## ACTION ITEM
For the listing below, return the line containing "Instruction: Tick the", the line containing "Task: Collapse the MI 12S Ultra tree node", and all lines in between, exactly as written and nothing else.

══════════════════════════════

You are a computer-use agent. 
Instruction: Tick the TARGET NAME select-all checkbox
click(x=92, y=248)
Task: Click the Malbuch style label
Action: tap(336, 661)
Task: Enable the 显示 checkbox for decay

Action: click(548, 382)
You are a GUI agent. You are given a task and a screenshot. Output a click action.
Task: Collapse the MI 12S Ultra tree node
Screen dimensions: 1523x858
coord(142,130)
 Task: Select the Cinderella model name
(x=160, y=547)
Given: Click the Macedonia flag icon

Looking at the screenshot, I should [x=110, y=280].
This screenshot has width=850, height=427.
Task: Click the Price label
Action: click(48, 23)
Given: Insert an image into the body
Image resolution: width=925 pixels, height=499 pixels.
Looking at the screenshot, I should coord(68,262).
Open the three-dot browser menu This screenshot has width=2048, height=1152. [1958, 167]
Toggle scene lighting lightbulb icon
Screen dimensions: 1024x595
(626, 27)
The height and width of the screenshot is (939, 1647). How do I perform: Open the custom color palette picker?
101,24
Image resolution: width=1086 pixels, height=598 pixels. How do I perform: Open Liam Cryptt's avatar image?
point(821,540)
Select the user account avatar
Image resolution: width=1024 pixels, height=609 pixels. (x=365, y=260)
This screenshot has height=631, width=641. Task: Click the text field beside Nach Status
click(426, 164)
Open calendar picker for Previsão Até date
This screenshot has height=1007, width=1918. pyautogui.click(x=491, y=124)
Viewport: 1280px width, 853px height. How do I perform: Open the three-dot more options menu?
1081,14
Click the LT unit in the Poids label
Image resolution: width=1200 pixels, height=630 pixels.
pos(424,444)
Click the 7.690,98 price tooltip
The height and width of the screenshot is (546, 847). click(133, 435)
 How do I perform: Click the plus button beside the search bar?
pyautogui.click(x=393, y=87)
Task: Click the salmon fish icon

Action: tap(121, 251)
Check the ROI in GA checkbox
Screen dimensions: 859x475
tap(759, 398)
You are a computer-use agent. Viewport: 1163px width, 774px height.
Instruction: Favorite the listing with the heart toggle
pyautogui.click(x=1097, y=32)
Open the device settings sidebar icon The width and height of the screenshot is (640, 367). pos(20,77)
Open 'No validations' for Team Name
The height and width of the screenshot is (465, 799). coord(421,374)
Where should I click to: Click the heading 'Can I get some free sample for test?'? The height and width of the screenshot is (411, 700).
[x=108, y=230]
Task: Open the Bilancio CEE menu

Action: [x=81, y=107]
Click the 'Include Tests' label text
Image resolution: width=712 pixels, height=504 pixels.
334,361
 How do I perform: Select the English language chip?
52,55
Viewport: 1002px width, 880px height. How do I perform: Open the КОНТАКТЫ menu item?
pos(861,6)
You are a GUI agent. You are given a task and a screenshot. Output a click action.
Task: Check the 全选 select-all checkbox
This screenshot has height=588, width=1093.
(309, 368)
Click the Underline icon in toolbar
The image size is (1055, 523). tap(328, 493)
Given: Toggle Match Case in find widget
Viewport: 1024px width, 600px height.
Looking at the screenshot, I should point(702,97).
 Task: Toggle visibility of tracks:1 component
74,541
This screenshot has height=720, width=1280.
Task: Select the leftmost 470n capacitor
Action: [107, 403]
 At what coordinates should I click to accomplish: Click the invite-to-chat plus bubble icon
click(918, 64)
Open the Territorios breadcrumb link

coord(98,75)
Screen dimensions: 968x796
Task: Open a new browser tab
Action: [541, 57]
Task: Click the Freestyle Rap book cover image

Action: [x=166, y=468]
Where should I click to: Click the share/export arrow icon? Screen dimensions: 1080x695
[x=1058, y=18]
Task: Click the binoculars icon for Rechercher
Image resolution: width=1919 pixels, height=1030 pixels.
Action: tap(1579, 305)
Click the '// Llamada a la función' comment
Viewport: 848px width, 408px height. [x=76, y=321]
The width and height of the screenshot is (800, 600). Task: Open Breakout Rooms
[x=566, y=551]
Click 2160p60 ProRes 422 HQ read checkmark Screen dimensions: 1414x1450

══════════════════════════════

## ANSWER SPACE
Instruction: Tick the TARGET NAME select-all checkbox
click(x=92, y=248)
Task: Click the Malbuch style label
Action: tap(336, 661)
Task: Enable the 显示 checkbox for decay

Action: click(548, 382)
You are a GUI agent. You are given a task and a screenshot. Output a click action.
Task: Collapse the MI 12S Ultra tree node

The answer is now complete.